● TEXT FOR ANALYSIS
################
The U.S. Food and Drug Administration has approved a new weight loss drug this week. Qsymia is actually a combination of two previously approved drugs, phentermine and topiramate combined in "an extended-release formulation".
“Obesity threatens the overall well being of patients and is a major public health concern,” said Dr. Janet Woodcock, the director of the FDA’s Center for Drug Evaluation and Research in Silver Spring, MD. “Qsymia, used responsibly in combination with a healthy lifestyle that includes a reduced-calorie diet and exercise, provides another treatment option for chronic weight management in Americans who are obese or are overweight and have at least one weight-related comorbid condition."
Obesity in the United States
The drug is not to be used by pregnant women as topiramate is known to be harmful to the fetus and a woman should have a negative pregnancy test before starting on Qsymia. It is not for people who suffer from glaucoma or hyperthyroidism and it can increase the heart rate. The FDA says that otherwise the "most common side effects are tingling of hands and feet, dizziness, altered taste sensation, insomnia, constipation, and dry mouth."
Qsymia, developed by a company called Vivus, is for use in combination with regular exercise and a low-calorie diet and intended for those with a body mass index (BMI) of 30 or greater (obese) and for adults with a BMI of 27 or greater (overweight) with at least one weight-related condition. Those conditions are high blood pressure, high cholesterol or type 2 diabetes.
Just this past June the FDA approved another weight loss drug, Lorcaserin, brand name Belviq, the first time that the food and drug administration had approved a new weight loss drug in 13 years. The FDA reports that more than 1 in 3 Americans are obese.
################
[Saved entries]
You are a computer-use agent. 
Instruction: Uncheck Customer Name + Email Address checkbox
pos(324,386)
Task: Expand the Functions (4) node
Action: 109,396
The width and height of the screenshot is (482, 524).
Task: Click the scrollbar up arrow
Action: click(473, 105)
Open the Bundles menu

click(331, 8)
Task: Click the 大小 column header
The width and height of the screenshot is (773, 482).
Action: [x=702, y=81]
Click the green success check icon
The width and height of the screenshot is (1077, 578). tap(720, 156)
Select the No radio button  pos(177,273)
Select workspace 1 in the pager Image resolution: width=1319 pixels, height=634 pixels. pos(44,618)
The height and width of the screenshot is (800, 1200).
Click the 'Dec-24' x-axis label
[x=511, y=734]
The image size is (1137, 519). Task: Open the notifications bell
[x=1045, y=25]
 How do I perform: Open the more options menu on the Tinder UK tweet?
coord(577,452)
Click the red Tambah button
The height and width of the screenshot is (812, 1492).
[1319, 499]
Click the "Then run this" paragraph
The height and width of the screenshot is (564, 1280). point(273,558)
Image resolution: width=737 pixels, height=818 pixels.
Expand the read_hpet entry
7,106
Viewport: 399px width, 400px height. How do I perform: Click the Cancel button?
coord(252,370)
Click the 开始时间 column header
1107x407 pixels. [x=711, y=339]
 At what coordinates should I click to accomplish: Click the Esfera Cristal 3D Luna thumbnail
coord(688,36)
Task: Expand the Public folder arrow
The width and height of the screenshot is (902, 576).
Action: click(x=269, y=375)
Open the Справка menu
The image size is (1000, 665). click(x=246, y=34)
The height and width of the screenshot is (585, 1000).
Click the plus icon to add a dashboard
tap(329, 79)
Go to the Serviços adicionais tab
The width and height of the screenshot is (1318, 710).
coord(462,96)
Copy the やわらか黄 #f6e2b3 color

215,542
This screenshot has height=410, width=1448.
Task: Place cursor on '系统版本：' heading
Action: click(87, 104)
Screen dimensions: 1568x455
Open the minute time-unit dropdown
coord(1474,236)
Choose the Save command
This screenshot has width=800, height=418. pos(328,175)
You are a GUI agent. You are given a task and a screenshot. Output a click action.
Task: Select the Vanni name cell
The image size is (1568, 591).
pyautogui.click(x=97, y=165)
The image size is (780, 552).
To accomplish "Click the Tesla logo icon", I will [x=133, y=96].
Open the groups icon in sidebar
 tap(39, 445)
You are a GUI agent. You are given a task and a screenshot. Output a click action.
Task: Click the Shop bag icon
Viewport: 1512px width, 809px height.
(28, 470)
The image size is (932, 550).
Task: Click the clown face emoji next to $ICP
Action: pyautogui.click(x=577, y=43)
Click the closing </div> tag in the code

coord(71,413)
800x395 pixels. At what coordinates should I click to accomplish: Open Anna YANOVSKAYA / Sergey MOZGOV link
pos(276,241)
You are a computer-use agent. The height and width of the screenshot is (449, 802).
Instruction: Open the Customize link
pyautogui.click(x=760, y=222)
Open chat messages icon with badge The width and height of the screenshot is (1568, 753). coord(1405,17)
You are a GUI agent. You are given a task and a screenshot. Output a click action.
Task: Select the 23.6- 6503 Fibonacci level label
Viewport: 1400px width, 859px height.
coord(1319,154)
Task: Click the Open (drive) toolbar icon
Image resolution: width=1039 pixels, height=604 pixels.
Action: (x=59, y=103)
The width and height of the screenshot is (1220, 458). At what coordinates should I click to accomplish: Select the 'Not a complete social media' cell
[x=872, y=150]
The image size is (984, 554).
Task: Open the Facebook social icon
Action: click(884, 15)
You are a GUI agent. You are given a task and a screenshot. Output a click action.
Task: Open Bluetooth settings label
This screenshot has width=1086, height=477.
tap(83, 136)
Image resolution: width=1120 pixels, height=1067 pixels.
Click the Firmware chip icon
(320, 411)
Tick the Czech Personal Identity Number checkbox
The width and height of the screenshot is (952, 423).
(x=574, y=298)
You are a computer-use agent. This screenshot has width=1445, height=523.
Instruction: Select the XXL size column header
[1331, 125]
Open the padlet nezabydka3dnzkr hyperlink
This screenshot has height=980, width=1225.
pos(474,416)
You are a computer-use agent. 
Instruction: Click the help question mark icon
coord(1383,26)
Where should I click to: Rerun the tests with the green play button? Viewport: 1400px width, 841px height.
################
● EXERCISE OBJECTIVE
Reproduce the full article about the FDA approval of Qsymia word for word.

● THE COMPLETED TASK
The U.S. Food and Drug Administration has approved a new weight loss drug this week. Qsymia is actually a combination of two previously approved drugs, phentermine and topiramate combined in "an extended-release formulation".
“Obesity threatens the overall well being of patients and is a major public health concern,” said Dr. Janet Woodcock, the director of the FDA’s Center for Drug Evaluation and Research in Silver Spring, MD. “Qsymia, used responsibly in combination with a healthy lifestyle that includes a reduced-calorie diet and exercise, provides another treatment option for chronic weight management in Americans who are obese or are overweight and have at least one weight-related comorbid condition."
Obesity in the United States
The drug is not to be used by pregnant women as topiramate is known to be harmful to the fetus and a woman should have a negative pregnancy test before starting on Qsymia. It is not for people who suffer from glaucoma or hyperthyroidism and it can increase the heart rate. The FDA says that otherwise the "most common side effects are tingling of hands and feet, dizziness, altered taste sensation, insomnia, constipation, and dry mouth."
Qsymia, developed by a company called Vivus, is for use in combination with regular exercise and a low-calorie diet and intended for those with a body mass index (BMI) of 30 or greater (obese) and for adults with a BMI of 27 or greater (overweight) with at least one weight-related condition. Those conditions are high blood pressure, high cholesterol or type 2 diabetes.
Just this past June the FDA approved another weight loss drug, Lorcaserin, brand name Belviq, the first time that the food and drug administration had approved a new weight loss drug in 13 years. The FDA reports that more than 1 in 3 Americans are obese.